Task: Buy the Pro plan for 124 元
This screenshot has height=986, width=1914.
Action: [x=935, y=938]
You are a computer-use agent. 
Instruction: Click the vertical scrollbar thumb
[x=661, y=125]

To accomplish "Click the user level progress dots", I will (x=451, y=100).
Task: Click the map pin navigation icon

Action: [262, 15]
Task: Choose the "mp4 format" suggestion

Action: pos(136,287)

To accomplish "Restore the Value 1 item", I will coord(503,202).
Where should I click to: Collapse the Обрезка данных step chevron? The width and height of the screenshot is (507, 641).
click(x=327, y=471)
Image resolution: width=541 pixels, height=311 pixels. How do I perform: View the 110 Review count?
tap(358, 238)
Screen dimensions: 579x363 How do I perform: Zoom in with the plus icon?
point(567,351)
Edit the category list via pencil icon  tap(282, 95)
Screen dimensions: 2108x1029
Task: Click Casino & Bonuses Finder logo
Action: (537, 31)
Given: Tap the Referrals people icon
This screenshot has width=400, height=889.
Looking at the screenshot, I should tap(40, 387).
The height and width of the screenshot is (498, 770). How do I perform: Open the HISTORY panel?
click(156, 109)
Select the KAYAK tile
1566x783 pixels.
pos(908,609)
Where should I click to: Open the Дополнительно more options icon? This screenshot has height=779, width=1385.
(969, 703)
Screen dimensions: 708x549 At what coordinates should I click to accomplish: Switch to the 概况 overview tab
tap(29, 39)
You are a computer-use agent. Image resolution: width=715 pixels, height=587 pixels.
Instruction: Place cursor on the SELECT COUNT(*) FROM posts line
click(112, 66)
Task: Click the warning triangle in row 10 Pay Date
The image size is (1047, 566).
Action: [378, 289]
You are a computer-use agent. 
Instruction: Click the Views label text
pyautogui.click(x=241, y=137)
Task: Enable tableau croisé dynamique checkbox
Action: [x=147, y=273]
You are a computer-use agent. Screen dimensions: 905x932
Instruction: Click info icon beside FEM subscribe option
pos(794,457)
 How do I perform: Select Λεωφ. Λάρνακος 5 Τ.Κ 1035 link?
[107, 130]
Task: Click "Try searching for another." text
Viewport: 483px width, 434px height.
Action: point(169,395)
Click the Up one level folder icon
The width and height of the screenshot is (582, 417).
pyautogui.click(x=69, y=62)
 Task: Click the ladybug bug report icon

##########

Set task
Return, unchanged, the lines running from the start of the rows through the line containing "pos(908,609)", with both ends included.

Answer to the task
Task: Buy the Pro plan for 124 元
This screenshot has height=986, width=1914.
Action: [x=935, y=938]
You are a computer-use agent. 
Instruction: Click the vertical scrollbar thumb
[x=661, y=125]

To accomplish "Click the user level progress dots", I will (x=451, y=100).
Task: Click the map pin navigation icon

Action: [262, 15]
Task: Choose the "mp4 format" suggestion

Action: pos(136,287)

To accomplish "Restore the Value 1 item", I will coord(503,202).
Where should I click to: Collapse the Обрезка данных step chevron? The width and height of the screenshot is (507, 641).
click(x=327, y=471)
Image resolution: width=541 pixels, height=311 pixels. How do I perform: View the 110 Review count?
tap(358, 238)
Screen dimensions: 579x363 How do I perform: Zoom in with the plus icon?
point(567,351)
Edit the category list via pencil icon  tap(282, 95)
Screen dimensions: 2108x1029
Task: Click Casino & Bonuses Finder logo
Action: (537, 31)
Given: Tap the Referrals people icon
This screenshot has width=400, height=889.
Looking at the screenshot, I should tap(40, 387).
The height and width of the screenshot is (498, 770). How do I perform: Open the HISTORY panel?
click(156, 109)
Select the KAYAK tile
1566x783 pixels.
pos(908,609)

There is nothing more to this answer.